*Estratto della fonte*.
'''

Peraltro, la legittimazione del curatore fallimentare a impugnare il provvedimento impositivo della cautela reale era stata esclusa anche in base all’assunto secondo cui la dichiarazione di fallimento non trasferisce alla curatela la proprietà dei beni del fallito, ma solo l’amministrazione e la disponibilità degli stessi, per cui nessun diritto reale su tali beni poteva essere riconosciuto al curatore, che ha unicamente compiti gestionali, mirati al soddisfacimento dei creditori, non esercitando il curatore neppure diritti in rappresentanza dei creditori stessi, i quali, fino alla conclusione della procedura concorsuale, vantano una mera pretesa sui beni del fallito e non hanno quindi alcun titolo per la restituzione degli stessi.

'''

*Compiti*.
#1 Modifica il brano sulla legittimazione del curatore fallimentare: riscrivilo a partire dalle parole "Peraltro, la legittimazione" e fermati dopo "restituzione degli stessi.", mettendo "sentenza dichiarativa di fallimento" al posto di "dichiarazione di fallimento".
#2 Come prosegue il brano sulla legittimazione del curatore fallimentare? Scrivi il seguito.

*Voci fornite*.
'''

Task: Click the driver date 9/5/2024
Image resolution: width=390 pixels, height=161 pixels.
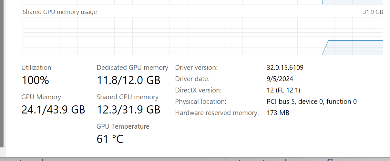Action: click(x=280, y=79)

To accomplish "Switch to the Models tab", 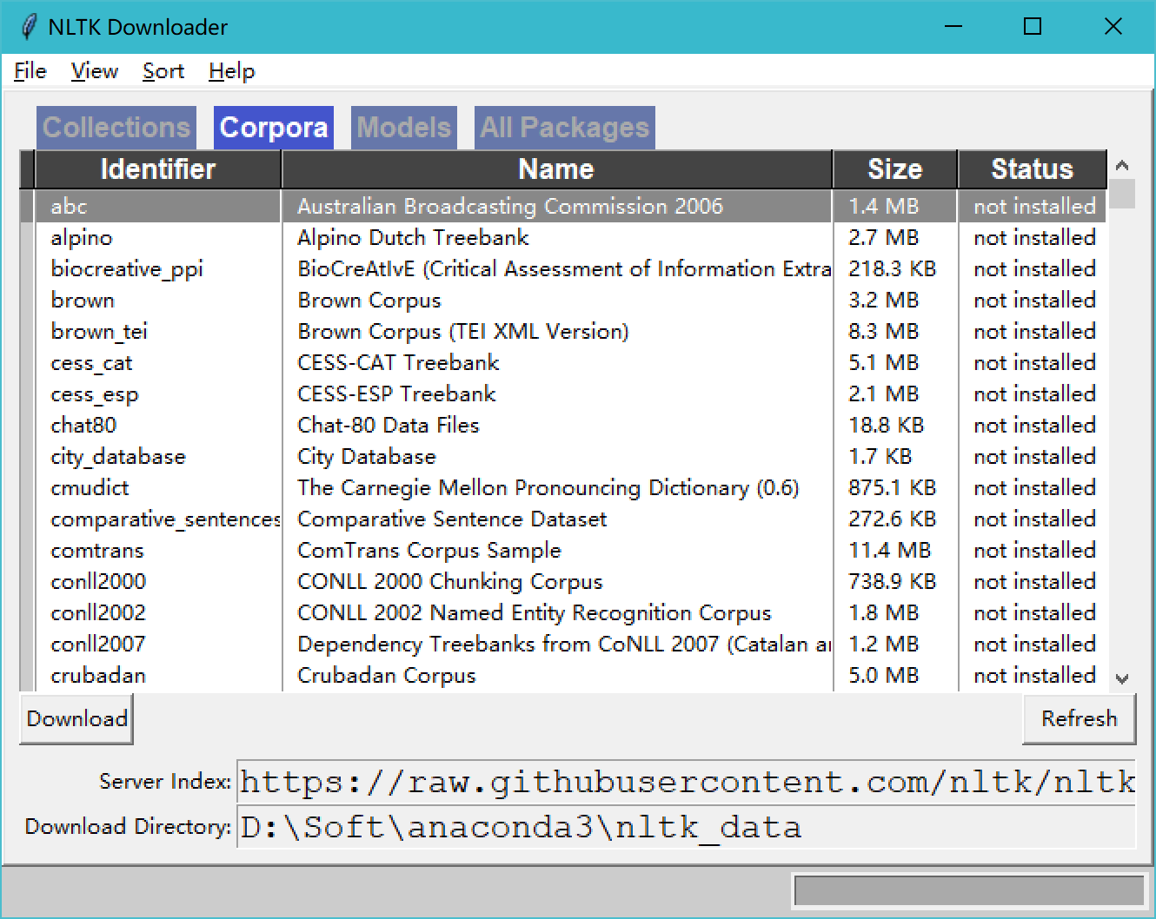I will tap(403, 127).
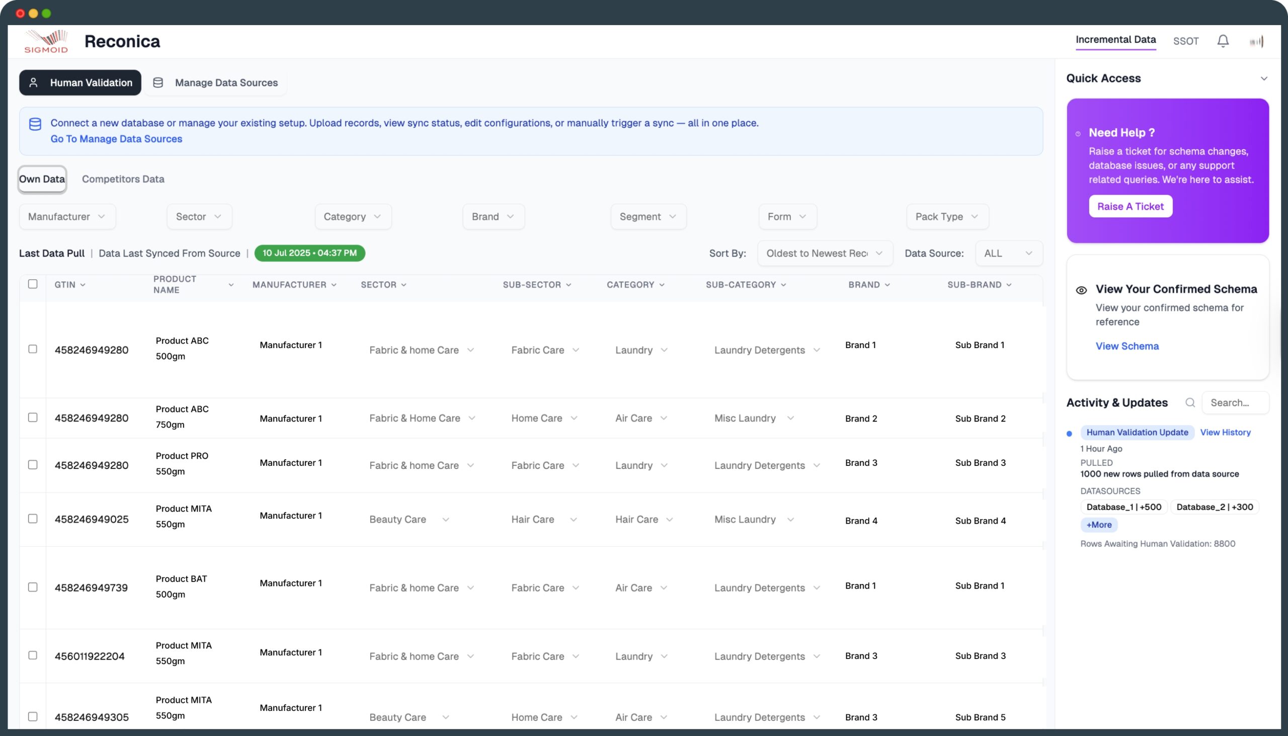
Task: Expand the Sort By dropdown
Action: click(824, 253)
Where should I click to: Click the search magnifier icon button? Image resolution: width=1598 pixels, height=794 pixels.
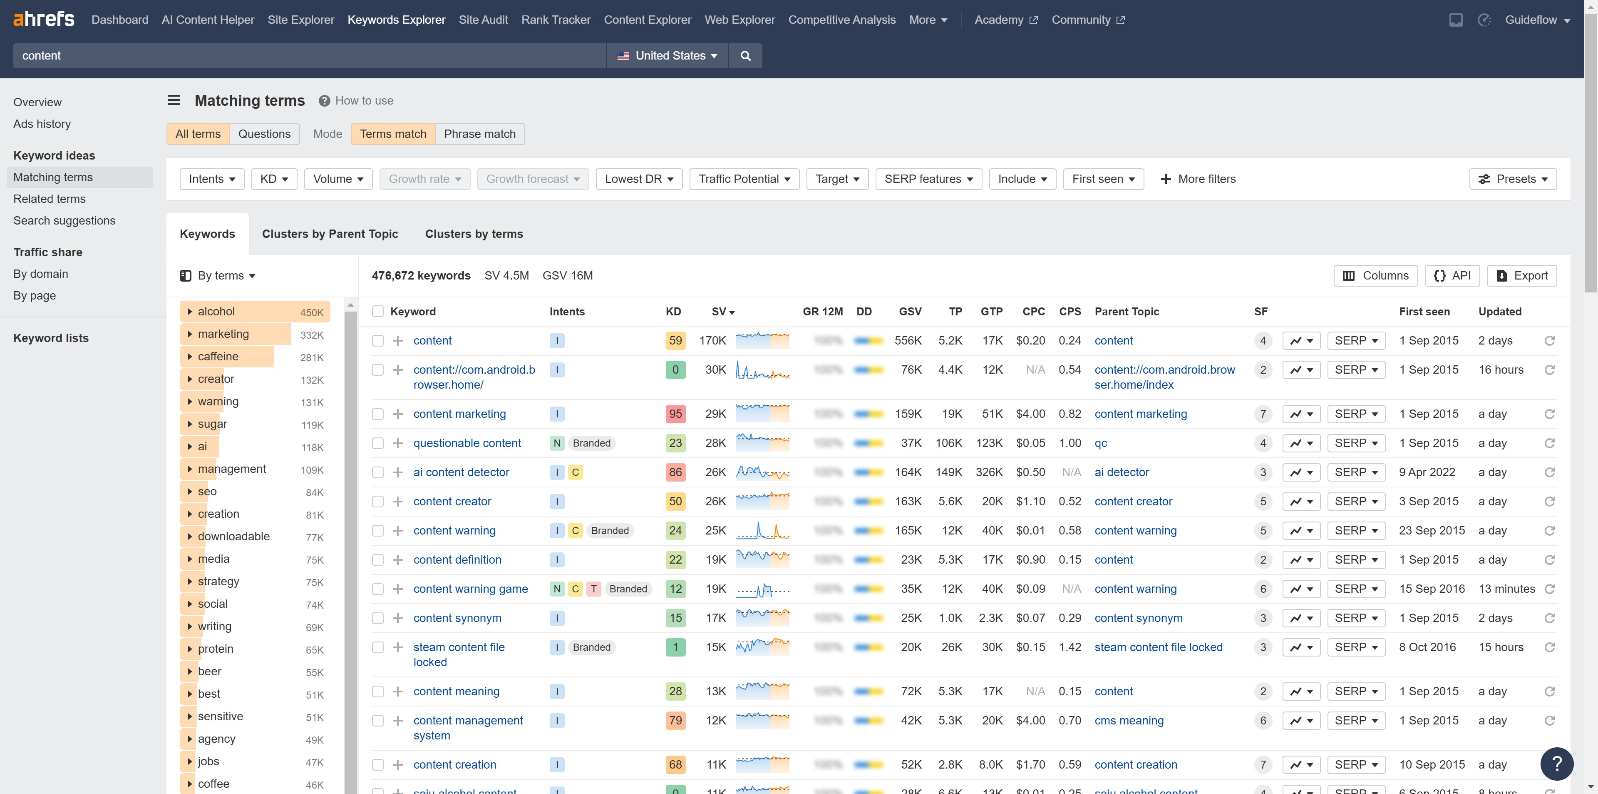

'''

*Risposte*.
#1
Peraltro, la legittimazione del curatore fallimentare a impugnare il provvedimento impositivo della cautela reale era stata esclusa anche in base all’assunto secondo cui la sentenza dichiarativa di fallimento non trasferisce alla curatela la proprietà dei beni del fallito, ma solo l’amministrazione e la disponibilità degli stessi, per cui nessun diritto reale su tali beni poteva essere riconosciuto al curatore, che ha unicamente compiti gestionali, mirati al soddisfacimento dei creditori, non esercitando il curatore neppure diritti in rappresentanza dei creditori stessi, i quali, fino alla conclusione della procedura concorsuale, vantano una mera pretesa sui beni del fallito e non hanno quindi alcun titolo per la restituzione degli stessi.

#2
Tale impostazione, come detto, è stata superata di recente da un altro intervento delle Sezioni Unite (sentenza n. 45936 del 26/09/2019, Rv. 277257), con cui si è osservato che la legittimazione del curatore a impugnare scaturisce dalla possibilità di riconoscere in capo allo stesso, rispetto alla totalità dei beni facenti parte dell’attivo fallimentare, senza limitazioni temporali, la veste di persona “avente diritto alla restituzione dei beni”, nella sua funzione di conservazione e reintegrazione della massa attiva del fallimento ai fini del soddisfacimento delle ragioni dei creditori, a cui la procedura fallimentare è istituzionalmente destinata. Ora, il riconoscimento in capo al curatore della legittimazione all’impugnazione dei provvedimenti impositivi di cautele reali non vale tuttavia ad alterare l’assetto dei rapporti tra procedura fallimentare e sequestro penale, dovendosi cioè ribadire che la misura ablatoria reale, in virtù del suo carattere obbligatorio, da riconoscere sia alla confisca diretta che a quella per equivalente, è destinata a prevalere su eventuali diritti di credito gravanti sul medesimo bene, a prescindere dal momento in cui intervenga la dichiarazione di fallimento, non potendosi attribuire alla procedura concorsuale che intervenga prima del sequestro effetti preclusivi rispetto all’operatività della cautela reale disposta nel rispetto dei requisiti di legge, e ciò a maggior ragione nell’ottica della finalità evidentemente sanzionatoria perseguita dalla confisca espressamente prevista in tema di reati tributari, quale strumento volto a ristabilire l’equilibrio economico alterato dal reato.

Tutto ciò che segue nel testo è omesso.